Phase 1: The Path from 4 Hours to 3 (Dissecting the Dialogue)
Our current 4-hour process is dominated by the back-and-forth dialogue with the "Master Promptsmith." To save this first hour, we must make that conversation denser, smarter, and faster.
Original Question 1: On Reducing Latency (Batch Processing the Dialogue)
The idea: Instead of a turn-by-turn Q&A, ask for multiple inputs at once.
Sub-Questions to Explore:
-
On Prompt Design & Cognitive Load:
- How would we structure the Master Promptsmith's "batched" prompt to be clear and not overwhelming? Should it present a Markdown template with explicit sections (
### Role,### Mandate, etc.) for me to fill in? - What is the risk of losing creative momentum? Does the slow, single-question pace allow for better ideas to emerge, where the answer to one question informs the next? How do we mitigate this loss if we batch the requests?
- How do we preserve the "Explanatory Principle"? If we ask for three things at once, how do we provide clear examples for all three concepts in a way that's easy to digest and reference?
- How would we structure the Master Promptsmith's "batched" prompt to be clear and not overwhelming? Should it present a Markdown template with explicit sections (
-
On Parsing & Error Handling:
- How robust can we make the LLM's ability to parse my batched response? If I forget a section or format it slightly differently, will the entire process fail, requiring a manual restart? Does this introduce more fragility than it solves?

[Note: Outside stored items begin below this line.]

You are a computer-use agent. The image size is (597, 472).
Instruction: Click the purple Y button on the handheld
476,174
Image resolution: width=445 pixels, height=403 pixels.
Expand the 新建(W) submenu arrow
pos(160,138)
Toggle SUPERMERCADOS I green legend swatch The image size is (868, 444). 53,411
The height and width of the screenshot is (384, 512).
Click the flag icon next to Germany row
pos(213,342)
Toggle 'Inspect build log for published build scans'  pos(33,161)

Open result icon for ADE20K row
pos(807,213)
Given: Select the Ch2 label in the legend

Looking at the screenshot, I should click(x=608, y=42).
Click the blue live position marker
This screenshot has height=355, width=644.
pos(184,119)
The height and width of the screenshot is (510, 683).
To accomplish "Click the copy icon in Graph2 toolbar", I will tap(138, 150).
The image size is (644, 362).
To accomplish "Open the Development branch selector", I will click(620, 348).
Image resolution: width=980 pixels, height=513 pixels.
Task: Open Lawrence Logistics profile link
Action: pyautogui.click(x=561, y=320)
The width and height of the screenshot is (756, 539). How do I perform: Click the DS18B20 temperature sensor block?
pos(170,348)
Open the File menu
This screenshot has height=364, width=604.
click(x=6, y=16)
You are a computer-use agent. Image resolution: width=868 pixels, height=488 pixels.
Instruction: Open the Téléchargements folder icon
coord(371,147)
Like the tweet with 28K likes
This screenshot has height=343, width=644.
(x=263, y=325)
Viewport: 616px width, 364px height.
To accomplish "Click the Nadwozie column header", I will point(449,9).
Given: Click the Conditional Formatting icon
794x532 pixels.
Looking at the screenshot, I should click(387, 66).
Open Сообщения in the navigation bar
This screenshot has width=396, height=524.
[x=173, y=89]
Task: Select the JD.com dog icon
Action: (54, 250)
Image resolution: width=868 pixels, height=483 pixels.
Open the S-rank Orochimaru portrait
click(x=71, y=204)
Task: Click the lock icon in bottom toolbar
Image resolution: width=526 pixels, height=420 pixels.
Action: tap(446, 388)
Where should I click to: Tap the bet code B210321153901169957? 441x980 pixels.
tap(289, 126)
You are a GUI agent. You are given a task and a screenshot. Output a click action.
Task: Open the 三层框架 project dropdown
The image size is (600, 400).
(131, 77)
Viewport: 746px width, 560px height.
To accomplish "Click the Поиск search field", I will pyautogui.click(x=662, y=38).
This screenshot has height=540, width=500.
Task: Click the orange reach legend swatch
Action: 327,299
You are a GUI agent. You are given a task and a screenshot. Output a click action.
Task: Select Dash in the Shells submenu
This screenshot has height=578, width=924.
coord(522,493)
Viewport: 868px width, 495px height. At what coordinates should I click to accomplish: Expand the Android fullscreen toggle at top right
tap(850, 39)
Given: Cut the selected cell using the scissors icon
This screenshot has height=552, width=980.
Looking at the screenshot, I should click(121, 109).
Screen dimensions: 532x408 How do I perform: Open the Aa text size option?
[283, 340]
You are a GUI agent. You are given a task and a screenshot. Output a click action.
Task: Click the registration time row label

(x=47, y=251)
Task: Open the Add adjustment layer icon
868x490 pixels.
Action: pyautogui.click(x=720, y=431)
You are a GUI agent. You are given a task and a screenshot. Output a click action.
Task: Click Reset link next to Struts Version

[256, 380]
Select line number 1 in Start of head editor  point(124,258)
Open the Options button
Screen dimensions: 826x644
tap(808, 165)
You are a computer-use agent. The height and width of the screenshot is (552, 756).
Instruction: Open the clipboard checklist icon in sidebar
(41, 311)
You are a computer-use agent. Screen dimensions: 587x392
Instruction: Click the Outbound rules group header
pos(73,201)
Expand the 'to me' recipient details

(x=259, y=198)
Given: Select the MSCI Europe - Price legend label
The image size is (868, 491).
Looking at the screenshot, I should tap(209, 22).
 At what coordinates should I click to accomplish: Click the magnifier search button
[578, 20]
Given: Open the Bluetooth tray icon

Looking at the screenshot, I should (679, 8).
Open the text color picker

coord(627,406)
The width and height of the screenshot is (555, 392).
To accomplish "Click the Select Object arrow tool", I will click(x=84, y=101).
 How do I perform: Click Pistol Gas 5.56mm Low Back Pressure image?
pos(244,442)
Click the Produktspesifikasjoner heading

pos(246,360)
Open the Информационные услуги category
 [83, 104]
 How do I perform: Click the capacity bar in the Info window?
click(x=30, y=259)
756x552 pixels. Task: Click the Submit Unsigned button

- To make parsing 100% reliable, should the Promptsmith ask me to respond with a structured format like YAML or JSON instead of natural language in a Markdown template? What are the usability trade-offs of this approach?
Original Question 2: On Component Reusability (within the Dialogue)
The idea: Instead of creating from scratch, allow me to curate and combine pre-existing successful "ingredients."
Sub-Questions to Explore:
-
On Library Management (The "Ingredient" Store):
- Where would this library of "ingredients" (individual principles, protocols, mandates) live? A simple directory of text files? A more structured JSON or YAML file? A vector database?
- Who curates this library? Is every successful principle from every past framework automatically added? Or is there a deliberate, manual step to promote only the best "ingredients" to the library to avoid clutter?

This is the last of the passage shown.